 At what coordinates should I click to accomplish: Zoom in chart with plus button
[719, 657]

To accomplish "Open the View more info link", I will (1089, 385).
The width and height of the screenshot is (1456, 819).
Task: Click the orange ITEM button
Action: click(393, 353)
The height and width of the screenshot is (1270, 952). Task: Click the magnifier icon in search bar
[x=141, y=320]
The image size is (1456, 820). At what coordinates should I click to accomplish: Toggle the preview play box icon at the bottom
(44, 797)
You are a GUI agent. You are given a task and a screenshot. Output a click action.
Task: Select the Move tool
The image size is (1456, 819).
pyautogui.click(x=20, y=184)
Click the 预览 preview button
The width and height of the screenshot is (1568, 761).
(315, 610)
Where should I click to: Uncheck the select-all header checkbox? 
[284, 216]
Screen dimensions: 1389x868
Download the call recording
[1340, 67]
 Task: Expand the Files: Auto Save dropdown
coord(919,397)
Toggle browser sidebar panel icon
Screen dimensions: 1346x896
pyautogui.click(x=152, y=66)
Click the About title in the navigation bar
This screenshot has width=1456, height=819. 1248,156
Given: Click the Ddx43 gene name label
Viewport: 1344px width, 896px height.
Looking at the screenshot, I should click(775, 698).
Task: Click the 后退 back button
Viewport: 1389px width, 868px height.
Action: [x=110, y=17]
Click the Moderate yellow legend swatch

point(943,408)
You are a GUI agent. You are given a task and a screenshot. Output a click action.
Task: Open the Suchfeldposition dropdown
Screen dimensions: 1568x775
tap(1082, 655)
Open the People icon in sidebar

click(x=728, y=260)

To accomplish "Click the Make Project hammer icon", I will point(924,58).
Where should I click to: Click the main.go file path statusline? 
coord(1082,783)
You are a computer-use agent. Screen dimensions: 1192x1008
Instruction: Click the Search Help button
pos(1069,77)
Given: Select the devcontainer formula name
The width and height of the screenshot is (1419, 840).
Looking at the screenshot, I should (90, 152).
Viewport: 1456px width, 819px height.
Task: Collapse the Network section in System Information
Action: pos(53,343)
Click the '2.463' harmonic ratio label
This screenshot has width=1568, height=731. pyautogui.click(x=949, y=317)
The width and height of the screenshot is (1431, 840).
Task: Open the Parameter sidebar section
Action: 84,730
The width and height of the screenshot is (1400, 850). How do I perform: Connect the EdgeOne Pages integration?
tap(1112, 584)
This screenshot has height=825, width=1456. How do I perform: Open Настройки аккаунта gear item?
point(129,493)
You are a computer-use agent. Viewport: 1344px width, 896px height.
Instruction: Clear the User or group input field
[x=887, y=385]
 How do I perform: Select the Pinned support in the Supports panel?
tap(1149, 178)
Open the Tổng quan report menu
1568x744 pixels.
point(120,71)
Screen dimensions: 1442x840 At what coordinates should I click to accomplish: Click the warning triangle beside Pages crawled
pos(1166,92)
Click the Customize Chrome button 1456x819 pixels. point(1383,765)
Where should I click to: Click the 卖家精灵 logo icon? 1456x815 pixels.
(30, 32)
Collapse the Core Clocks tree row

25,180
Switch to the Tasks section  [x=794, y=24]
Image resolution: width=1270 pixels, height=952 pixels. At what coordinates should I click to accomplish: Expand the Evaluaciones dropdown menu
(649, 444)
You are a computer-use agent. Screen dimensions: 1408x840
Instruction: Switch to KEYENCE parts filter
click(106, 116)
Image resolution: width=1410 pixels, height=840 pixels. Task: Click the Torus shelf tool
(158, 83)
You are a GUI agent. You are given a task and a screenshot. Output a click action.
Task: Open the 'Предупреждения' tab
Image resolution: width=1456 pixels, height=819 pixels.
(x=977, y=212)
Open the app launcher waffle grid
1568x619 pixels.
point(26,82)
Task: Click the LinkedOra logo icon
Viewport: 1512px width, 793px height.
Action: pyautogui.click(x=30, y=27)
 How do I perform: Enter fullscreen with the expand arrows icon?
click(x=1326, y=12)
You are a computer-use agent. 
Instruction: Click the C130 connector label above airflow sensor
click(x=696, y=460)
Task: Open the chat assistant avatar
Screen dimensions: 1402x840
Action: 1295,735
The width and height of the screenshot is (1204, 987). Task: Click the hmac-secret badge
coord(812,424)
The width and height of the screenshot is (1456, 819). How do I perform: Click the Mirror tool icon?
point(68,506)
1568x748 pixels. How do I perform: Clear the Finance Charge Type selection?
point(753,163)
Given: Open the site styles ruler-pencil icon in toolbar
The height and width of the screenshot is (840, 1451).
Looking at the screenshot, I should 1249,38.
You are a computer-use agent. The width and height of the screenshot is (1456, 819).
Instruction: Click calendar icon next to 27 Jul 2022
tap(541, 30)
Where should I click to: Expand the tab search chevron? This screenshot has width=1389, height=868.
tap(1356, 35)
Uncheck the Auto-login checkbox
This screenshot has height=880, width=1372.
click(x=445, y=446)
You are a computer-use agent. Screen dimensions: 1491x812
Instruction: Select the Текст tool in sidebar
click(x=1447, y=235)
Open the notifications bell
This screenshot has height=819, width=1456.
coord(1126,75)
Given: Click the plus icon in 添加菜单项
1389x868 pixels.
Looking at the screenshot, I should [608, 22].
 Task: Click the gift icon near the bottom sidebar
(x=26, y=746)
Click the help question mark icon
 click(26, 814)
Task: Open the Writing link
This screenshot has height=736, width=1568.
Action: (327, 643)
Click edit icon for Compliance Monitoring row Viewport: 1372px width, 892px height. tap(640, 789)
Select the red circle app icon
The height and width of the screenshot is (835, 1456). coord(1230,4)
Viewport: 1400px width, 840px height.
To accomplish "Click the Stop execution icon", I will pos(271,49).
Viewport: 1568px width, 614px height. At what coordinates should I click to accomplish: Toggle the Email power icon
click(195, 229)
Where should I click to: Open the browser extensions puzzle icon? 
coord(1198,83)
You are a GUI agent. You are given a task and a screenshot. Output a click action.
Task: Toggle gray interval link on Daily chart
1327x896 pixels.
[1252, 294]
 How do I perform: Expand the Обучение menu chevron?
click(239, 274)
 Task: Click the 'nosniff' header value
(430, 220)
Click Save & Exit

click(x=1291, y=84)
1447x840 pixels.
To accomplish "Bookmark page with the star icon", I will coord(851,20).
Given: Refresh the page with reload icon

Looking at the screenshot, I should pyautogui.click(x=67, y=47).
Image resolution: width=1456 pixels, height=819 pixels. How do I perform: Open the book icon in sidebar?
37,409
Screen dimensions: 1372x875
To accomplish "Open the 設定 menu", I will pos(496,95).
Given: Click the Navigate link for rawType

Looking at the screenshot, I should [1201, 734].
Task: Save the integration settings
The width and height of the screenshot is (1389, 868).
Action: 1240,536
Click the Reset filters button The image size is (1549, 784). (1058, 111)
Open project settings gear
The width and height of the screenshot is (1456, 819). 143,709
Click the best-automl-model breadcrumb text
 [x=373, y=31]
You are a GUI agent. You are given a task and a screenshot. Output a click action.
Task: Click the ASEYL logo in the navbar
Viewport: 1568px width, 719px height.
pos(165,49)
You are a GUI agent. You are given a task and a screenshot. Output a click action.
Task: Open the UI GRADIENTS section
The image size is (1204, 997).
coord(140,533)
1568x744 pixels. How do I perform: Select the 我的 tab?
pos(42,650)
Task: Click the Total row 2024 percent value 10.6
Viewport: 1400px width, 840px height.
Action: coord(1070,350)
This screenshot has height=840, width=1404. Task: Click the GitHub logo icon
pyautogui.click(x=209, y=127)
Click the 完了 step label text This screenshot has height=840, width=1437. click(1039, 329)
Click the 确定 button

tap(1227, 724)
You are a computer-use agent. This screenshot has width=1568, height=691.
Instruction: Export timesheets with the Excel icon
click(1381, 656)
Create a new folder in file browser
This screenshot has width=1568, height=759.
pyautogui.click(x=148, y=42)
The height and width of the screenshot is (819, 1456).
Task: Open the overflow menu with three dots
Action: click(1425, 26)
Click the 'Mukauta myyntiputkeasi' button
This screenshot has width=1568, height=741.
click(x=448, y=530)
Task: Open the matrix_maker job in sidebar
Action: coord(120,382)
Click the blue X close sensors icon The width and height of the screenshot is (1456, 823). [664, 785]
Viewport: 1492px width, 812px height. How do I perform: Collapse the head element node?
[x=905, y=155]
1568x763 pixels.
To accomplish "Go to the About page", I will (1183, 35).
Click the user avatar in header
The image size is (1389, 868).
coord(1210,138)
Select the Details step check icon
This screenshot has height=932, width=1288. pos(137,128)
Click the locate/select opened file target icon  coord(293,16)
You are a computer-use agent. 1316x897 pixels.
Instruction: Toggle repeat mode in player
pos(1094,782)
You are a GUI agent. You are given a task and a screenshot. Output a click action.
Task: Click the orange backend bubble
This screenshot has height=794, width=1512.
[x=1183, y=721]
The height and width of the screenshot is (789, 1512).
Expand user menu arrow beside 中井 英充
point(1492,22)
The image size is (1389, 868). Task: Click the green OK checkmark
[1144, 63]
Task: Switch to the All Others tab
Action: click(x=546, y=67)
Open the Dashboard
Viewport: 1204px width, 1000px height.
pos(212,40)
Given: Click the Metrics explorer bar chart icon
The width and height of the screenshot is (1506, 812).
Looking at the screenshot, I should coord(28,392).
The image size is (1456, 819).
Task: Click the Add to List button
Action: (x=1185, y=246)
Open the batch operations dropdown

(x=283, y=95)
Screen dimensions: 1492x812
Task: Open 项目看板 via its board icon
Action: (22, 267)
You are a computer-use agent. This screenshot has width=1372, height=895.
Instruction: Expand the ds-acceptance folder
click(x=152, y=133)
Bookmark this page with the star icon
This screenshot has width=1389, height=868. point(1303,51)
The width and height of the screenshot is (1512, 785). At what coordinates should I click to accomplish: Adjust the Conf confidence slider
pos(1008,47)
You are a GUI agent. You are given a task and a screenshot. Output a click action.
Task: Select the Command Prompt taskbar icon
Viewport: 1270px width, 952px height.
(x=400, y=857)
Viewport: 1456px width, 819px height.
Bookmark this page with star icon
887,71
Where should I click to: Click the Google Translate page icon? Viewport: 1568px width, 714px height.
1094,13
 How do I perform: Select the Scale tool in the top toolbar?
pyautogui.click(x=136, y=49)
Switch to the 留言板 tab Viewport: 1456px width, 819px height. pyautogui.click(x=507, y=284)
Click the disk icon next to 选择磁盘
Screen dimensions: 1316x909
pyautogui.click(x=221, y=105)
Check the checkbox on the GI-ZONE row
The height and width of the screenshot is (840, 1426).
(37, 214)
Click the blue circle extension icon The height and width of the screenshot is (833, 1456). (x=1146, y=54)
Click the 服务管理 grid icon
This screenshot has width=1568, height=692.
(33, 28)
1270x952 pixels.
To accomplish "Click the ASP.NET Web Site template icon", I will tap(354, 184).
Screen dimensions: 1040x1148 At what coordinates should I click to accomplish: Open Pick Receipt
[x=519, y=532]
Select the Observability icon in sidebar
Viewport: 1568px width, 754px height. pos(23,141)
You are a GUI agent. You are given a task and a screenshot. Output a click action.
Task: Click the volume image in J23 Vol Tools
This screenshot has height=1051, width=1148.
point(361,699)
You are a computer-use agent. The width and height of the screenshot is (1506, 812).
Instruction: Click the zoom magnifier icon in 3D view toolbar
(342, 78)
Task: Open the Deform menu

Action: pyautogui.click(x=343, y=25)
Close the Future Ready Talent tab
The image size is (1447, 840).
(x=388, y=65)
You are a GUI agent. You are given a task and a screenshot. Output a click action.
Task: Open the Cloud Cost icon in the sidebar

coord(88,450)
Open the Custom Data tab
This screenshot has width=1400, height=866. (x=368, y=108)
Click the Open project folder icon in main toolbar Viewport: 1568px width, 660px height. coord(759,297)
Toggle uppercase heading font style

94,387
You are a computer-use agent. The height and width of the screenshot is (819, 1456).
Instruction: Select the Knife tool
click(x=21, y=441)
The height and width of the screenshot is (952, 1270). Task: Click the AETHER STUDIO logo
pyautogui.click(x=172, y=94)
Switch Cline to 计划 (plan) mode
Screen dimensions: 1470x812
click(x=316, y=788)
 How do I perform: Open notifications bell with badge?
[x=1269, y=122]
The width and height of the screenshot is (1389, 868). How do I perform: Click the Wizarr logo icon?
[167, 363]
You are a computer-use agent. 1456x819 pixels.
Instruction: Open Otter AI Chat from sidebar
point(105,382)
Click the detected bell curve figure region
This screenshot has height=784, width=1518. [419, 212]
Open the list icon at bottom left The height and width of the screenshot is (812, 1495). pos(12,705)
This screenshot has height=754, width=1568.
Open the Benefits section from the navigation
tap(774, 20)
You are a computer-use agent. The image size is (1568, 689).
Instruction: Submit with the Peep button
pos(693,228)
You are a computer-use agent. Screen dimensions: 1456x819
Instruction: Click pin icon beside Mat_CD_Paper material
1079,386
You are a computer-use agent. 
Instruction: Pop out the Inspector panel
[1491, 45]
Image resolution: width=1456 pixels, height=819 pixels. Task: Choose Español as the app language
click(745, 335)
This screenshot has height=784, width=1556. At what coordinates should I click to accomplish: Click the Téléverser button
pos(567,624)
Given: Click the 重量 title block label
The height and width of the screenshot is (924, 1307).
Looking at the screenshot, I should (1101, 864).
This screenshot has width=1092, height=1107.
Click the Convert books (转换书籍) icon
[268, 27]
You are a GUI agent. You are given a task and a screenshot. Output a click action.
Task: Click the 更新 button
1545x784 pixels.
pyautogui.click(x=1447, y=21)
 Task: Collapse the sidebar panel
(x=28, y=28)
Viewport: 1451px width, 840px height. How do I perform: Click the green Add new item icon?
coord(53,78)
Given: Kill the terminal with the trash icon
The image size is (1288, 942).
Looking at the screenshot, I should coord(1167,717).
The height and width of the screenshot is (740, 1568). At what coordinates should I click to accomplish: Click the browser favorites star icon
──────────
» **Task to carry out**
Start at the line containing "Instruction: Click pin" and transcribe through the end of the entries. Please keep both ends and add nothing.

» **Response area**
Instruction: Click pin icon beside Mat_CD_Paper material
1079,386
You are a computer-use agent. 
Instruction: Pop out the Inspector panel
[1491, 45]
Image resolution: width=1456 pixels, height=819 pixels. Task: Choose Español as the app language
click(745, 335)
This screenshot has height=784, width=1556. At what coordinates should I click to accomplish: Click the Téléverser button
pos(567,624)
Given: Click the 重量 title block label
The height and width of the screenshot is (924, 1307).
Looking at the screenshot, I should (1101, 864).
This screenshot has width=1092, height=1107.
Click the Convert books (转换书籍) icon
[268, 27]
You are a GUI agent. You are given a task and a screenshot. Output a click action.
Task: Click the 更新 button
1545x784 pixels.
pyautogui.click(x=1447, y=21)
 Task: Collapse the sidebar panel
(x=28, y=28)
Viewport: 1451px width, 840px height. How do I perform: Click the green Add new item icon?
coord(53,78)
Given: Kill the terminal with the trash icon
The image size is (1288, 942).
Looking at the screenshot, I should coord(1167,717).
The height and width of the screenshot is (740, 1568). At what coordinates should I click to accomplish: Click the browser favorites star icon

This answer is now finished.